Two Norwegian 10 year olds sold their cherished toys and raised $450 to send to the victims of last weeks devastating tsunami.

“It is terrible, and especially because so many children are affected,” one of the children, Ebba Tangen, told the newspaper, “So we are selling some of our toys so we can help out.”
Tangen and her friend from school, Jor Hjustad Tvedt (pictured), sold toys and cakes at a square in central Oslo. Together, the two raised 2,750 Norwegian crowns ($454.70) in four hours. They said they would give the money to the Red Cross and other aid organizations.

An interesting, but not terribly surprising flipside to this story has the major forces of the religious right remarkably tight-lipped concerning the solicitation of donations from their listeners to aid the victims in southeast Asia. Jerry Falwell, who recently spent much of a recent broadcast soliciting viewers to spend July on a cruise with him aboard the Queen Mary, has said nothing about aid to the affected countries to help alleviate their suffering. With cruises ranging from $2,995, and topping out at $7,995, this isn’t the austere life of Jesus we’re talking about here.

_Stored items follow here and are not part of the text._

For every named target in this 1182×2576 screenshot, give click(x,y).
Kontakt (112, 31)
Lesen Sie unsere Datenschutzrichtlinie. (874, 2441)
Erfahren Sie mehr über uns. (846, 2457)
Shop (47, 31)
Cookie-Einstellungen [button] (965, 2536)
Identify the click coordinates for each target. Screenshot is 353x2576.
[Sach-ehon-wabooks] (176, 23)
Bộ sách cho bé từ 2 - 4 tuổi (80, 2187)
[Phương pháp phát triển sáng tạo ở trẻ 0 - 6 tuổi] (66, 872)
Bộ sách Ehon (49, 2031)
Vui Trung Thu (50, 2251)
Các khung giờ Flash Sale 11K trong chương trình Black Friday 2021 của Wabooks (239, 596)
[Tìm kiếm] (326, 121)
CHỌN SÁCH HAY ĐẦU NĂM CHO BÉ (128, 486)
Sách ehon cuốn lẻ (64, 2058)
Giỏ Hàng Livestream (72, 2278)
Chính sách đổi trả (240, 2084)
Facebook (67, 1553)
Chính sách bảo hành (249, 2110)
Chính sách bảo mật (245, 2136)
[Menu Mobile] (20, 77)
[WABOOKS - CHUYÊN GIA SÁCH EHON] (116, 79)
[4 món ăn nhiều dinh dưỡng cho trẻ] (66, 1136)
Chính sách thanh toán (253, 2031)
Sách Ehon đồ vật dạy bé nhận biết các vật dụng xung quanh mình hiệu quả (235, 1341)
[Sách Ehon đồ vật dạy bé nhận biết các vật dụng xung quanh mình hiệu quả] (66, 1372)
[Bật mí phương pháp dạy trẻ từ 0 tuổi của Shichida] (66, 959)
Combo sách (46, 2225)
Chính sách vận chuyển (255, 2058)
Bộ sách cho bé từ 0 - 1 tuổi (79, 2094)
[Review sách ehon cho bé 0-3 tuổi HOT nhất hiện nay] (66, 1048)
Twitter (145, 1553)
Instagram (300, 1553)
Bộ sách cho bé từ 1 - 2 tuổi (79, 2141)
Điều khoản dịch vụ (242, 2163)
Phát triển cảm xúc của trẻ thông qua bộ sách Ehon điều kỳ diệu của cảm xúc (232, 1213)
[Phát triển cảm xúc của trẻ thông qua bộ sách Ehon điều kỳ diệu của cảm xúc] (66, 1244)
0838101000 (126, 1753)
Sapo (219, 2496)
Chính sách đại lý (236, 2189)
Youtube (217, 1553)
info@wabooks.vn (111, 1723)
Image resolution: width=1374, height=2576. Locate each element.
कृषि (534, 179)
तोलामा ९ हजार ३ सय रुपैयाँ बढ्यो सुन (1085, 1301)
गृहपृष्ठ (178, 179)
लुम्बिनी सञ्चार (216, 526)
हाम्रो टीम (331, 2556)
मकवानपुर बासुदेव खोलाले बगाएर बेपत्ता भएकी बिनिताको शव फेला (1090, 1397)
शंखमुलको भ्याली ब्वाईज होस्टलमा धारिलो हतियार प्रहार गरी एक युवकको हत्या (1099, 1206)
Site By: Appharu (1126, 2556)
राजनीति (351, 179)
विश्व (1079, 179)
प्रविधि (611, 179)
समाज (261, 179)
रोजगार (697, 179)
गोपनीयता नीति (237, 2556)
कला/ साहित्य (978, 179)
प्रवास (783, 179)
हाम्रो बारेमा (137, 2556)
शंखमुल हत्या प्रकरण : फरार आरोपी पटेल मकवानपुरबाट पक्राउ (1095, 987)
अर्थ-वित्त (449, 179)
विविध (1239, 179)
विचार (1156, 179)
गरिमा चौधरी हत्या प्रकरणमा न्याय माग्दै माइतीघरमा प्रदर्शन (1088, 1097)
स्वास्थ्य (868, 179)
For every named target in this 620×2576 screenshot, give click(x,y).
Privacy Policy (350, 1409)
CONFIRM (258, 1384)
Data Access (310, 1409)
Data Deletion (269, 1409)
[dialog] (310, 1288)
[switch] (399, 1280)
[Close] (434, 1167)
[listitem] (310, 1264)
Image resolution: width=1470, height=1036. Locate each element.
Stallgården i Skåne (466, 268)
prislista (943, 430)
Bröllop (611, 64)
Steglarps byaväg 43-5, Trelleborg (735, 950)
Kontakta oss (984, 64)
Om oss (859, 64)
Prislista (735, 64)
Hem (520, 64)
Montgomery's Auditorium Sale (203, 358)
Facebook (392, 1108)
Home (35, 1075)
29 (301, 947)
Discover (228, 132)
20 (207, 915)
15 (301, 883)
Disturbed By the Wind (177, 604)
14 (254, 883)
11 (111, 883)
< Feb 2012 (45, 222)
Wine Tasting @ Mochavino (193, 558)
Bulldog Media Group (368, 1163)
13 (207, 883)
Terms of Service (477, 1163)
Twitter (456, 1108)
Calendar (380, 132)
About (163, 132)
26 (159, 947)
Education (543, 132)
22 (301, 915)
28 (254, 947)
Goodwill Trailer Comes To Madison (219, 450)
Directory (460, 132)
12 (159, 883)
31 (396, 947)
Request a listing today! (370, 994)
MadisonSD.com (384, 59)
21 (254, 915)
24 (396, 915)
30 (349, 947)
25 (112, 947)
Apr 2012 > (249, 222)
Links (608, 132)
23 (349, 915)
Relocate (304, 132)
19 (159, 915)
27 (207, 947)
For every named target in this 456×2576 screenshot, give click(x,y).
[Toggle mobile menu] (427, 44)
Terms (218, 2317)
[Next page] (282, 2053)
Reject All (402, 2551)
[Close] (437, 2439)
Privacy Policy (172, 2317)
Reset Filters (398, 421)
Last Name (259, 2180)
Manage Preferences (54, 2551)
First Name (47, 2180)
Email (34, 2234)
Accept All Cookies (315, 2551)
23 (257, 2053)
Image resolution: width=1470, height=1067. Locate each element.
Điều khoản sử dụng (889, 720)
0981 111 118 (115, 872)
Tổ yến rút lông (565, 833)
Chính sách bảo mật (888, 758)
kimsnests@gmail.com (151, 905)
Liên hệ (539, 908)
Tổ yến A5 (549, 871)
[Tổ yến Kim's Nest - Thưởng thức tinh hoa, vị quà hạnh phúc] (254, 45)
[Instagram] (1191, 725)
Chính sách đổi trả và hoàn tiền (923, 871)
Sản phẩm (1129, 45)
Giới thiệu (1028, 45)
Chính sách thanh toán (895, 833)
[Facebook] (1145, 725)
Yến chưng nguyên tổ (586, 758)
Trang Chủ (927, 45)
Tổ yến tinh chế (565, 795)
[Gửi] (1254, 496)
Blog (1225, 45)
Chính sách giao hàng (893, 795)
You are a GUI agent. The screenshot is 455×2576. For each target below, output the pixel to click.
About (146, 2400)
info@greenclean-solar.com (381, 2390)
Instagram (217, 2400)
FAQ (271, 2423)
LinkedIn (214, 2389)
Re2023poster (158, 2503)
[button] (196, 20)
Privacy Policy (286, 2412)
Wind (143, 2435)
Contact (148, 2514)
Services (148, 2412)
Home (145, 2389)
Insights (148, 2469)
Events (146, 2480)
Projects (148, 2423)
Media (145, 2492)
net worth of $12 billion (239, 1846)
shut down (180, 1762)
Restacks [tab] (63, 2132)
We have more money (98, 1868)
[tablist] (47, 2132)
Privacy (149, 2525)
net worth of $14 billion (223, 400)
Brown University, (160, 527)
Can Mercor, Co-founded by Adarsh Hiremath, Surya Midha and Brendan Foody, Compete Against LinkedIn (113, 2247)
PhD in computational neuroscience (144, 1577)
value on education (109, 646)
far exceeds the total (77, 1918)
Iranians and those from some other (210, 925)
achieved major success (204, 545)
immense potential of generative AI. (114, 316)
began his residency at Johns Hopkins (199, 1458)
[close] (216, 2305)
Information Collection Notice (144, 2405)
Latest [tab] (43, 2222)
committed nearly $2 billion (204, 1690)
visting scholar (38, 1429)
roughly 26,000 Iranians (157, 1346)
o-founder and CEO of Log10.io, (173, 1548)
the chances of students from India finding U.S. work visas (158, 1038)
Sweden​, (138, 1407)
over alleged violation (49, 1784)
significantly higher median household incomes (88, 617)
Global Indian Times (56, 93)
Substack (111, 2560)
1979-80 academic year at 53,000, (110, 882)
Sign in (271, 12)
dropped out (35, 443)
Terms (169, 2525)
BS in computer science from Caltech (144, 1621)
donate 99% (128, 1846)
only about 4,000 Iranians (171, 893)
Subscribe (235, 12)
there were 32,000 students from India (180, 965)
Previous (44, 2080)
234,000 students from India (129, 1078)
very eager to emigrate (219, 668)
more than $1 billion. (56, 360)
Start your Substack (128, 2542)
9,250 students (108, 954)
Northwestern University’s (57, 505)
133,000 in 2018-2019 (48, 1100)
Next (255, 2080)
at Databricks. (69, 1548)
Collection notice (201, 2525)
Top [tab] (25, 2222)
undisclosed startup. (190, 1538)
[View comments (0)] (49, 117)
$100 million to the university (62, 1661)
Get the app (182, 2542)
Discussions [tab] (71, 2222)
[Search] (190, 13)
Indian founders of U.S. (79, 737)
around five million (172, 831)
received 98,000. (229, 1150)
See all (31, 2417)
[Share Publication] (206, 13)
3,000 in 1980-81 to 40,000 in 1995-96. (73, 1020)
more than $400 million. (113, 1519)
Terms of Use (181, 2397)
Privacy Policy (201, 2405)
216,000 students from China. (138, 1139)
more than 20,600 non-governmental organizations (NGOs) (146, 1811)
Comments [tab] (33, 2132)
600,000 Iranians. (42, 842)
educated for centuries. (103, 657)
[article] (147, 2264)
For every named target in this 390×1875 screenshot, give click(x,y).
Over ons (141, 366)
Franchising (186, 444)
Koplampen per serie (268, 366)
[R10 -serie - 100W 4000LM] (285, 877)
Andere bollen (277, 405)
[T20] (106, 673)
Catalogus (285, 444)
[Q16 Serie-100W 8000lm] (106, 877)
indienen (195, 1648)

According to Bill Berkowitz of Working for Change, many websites of leading Christian conservative organizations are lacking in any mention of the tsunami and the victims left in its wake. As of this writing, the websites of Coral Ridge Ministries, the Family Research Council, as well as Concerned Women for America and the Christian Coalition all are strangely silent about aid to victims. I was unable to find any requests or appeals for assistance for victims of the tsunami. There were many appeals to viewers to “take back America”, resolutions for the culture war, as well as screeds against homosexuality.

As Berkowitz writes, “These powerful and well-funded political Christian fundamentalist organizations appear to be suffering from a compassion deficit. Organizations which are amazingly quick to organize to fight against same-sex marriage, a woman's right to choose, and embryonic stem cell research are missing in action when it comes to responding to the disaster in southern Asia. None of their web sites are actively soliciting aid for the victims of the earthquake/tsunami.”

Obviously, there are numerous faith-based groups, such as American Friends Service Committee and others that are directly involved in sending supplies, medical care, food, as well as clothing to the residents of this devastated area. What galls me however, is that many of these far-right religious organizations in our own country, claim Jesus as their guiding light, yet the only thing they have in common with the groups providing assistance is their governmental tax-exempt status. As Jesus taught in Matthew 25:31-46, “Whatever you do for the least of these (victims of the tsunami)…you do for me.”

On a related note, despite the inflated rhetoric that accompanied charges of America's stinginess by UN Director of Relief Jan Egeland, America and other industrialized countries are indeed stingy.

Oxfam, the international aid organization, released a report that indicts the wealthiest nations (including the U.S.) in the plight of the world's poorest people.

The Oxfam report, Paying the Price, reveals that aid budgets in the wealthiest countries are half of what they were in 1960. Added to stinginess of the rich, crushing levels of debt are preventing undeveloped nations from addressing many of the issues that contribute to poverty across the globe.